In the late 1960s, Dr. and Mrs. Henry Singleton asked Neff to design the home for a vacant site in Holmby Hills. Neff immediately said yes, because the Singleton commission was an architect’s dream job.
First, the Singletons had plenty of money to create a grand estate. From the 1960s to 1991, Henry Singleton was chairman of Teledyne, a hugely successful conglomerate that included aeronautics, insurance, and specialty metals businesses.
Second, the Singletons appreciated—and understood—good architecture. When the couple approached Neff, they were living with their five children in a home designed by Richard Neutra in 1968, at 15000 Mulholland Drive, overlooking Stone Canyon Reservoir. As president of the Radcliffe Club of Southern California, Caroline Singleton organized annual fund-raising tours of architecturally significant Westside homes. The Singletons needed a larger home, one more convenient to the Westside for frequent entertaining.
Third, the Singletons asked Neff to select the style for their new home. He designed a more contemporary version of his much-admired Joan Bennett residence at 515 South Mapleton Drive in Holmby Hills.

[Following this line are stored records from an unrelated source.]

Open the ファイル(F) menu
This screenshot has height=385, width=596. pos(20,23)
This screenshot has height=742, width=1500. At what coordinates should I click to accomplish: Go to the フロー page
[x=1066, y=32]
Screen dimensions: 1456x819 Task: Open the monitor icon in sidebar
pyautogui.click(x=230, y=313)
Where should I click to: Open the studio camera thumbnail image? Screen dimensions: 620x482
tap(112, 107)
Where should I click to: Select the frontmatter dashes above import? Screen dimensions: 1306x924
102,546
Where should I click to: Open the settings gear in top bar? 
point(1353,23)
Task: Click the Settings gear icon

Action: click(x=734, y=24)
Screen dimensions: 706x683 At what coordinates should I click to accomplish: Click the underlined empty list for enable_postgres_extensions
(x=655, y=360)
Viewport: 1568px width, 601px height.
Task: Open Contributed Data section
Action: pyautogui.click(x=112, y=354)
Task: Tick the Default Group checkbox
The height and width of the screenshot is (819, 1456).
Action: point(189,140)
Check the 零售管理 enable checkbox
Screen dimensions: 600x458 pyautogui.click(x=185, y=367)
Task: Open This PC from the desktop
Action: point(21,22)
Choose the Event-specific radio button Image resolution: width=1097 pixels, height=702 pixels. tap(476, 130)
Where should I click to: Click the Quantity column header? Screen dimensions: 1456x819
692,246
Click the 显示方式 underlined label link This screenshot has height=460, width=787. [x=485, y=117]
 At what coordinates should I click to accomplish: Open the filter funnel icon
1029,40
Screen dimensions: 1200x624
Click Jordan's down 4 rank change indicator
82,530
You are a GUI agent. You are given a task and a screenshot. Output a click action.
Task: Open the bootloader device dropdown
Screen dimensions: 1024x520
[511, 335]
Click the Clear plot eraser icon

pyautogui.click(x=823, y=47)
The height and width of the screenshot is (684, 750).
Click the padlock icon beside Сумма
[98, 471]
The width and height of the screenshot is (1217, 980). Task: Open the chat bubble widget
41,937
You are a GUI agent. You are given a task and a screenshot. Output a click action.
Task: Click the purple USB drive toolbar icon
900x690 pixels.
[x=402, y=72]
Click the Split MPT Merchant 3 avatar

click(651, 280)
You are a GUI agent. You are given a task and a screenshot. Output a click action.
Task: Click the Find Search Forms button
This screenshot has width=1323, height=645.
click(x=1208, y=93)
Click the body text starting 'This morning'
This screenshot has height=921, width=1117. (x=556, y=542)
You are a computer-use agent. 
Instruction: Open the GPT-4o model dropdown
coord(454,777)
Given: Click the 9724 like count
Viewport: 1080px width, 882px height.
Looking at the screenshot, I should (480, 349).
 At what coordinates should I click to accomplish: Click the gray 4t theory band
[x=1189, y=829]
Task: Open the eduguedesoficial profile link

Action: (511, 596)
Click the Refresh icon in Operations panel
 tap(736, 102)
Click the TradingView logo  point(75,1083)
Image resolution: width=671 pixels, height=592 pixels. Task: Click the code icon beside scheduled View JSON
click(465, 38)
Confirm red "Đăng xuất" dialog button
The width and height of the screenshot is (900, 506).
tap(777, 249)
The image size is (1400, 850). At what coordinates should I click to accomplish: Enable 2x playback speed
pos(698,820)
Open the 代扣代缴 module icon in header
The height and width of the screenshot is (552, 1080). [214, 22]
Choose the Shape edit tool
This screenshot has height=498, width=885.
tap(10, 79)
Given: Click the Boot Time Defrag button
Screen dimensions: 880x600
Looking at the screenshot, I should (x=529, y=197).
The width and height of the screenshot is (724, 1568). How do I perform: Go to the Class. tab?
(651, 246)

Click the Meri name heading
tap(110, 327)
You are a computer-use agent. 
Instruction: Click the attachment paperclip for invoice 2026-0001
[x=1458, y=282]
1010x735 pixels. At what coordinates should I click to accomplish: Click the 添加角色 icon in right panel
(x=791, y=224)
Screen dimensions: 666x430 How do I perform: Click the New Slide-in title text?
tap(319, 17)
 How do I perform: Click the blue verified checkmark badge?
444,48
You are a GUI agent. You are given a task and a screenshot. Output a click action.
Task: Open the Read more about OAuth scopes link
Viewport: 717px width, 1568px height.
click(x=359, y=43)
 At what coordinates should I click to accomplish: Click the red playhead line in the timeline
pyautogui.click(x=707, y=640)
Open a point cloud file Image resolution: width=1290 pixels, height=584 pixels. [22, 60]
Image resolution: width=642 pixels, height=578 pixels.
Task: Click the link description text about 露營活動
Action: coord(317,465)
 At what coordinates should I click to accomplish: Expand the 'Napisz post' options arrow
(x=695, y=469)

Finally, the Singletons owned an extraordinary estate site. They had purchased three parcels that stretched more than 300 feet along North Faring Road and 250 feet on Delfern Drive. The property extended to the bottom of the ravine that separated the estates on the east side of North Faring and Delfern from the adjacent estates on the west side of Brooklawn and Carolwood Drives.
The parcel presented one major problem: except for the frontage along the streets, the property was steep and considered to be virtually unbuildable. Neff and the Singletons’ engineers decided to fill in most of the steep hillside to create a largely level property. The question was where to find huge quantities of dirt, and relatively close to Holmby Hills.
The development of nearby Century City provided the answer. Millions of cubic yards of earth had to be moved from the site (which originally had been the 20th Century-Fox back lot) for the construction of new office and residential towers.
The Singletons transported thousands of truckloads of Century City dirt to create a mostly level estate. Neff worked on the estate—designing both the two-story mansion and its furniture—for more than two years. Landscape architect Frederick D. Church designed the extensive grounds. The mansion and its grounds were completed by 1971.
The estate gates, which stood on Delfern Drive, opened into a drivewaythat led to a motor court in front of the two-story-tall portico on the hip-roofed mansion’s westerly facing main façade. The front door opened into an oval reception hall. At its far end, the hall led to terraces overlooking the gardens. Adjacent was a large den.
To the left of the reception hall was a huge living room, which faced the gardens and pool; to the right was the family room or library. Beyond were the formal dining room and kitchen, both designed for large-scale entertaining. Upstairs were seven bedrooms, several with balconies.
The 15,000-square-foot mansion, which included another 8,000 square feet of belowground entertainment areas, was not only admired for its size and for Neff’s architectural skills but also for its costly materials and craftsmanship, including the marble floors in the hallways and reception room and the walnut-paneled library.
The estate’s pièce de résistance was its extensive, park-like grassy grounds, with specimen trees strategically placed to create dramatic vistas. A pond stood at the far end of the back lawns. Pathways wound through the grounds to the tennis court, hidden in one corner, and to a hothouse, nestled among trees at the other side of the property.
After the Singletons moved into their estate in 1971, they held large events, particularly for civic or charitable purposes.
Henry Singleton died in 1999. His widow, Caroline, continued her cultural activities and the entertainments at her home, until her death in 2006.
Guests fortunate enough to attend small dinners or larger events at the Singleton residence describe the estate as very impressive, even by Holmby Hills standards. The mansion was large and elegant, yet not ostentatious. The rooms were grand, but beautifully proportioned. The Singleton residence was Wallace Neff’s final major commission before his retirement.
Today, the Singleton estate’s most alluring feature is its spectacular grounds, which make up the second largest estate in Holmby Hills. These largely flat lawns, highlighted by the specimen trees and pond, are idyllic and picturesque.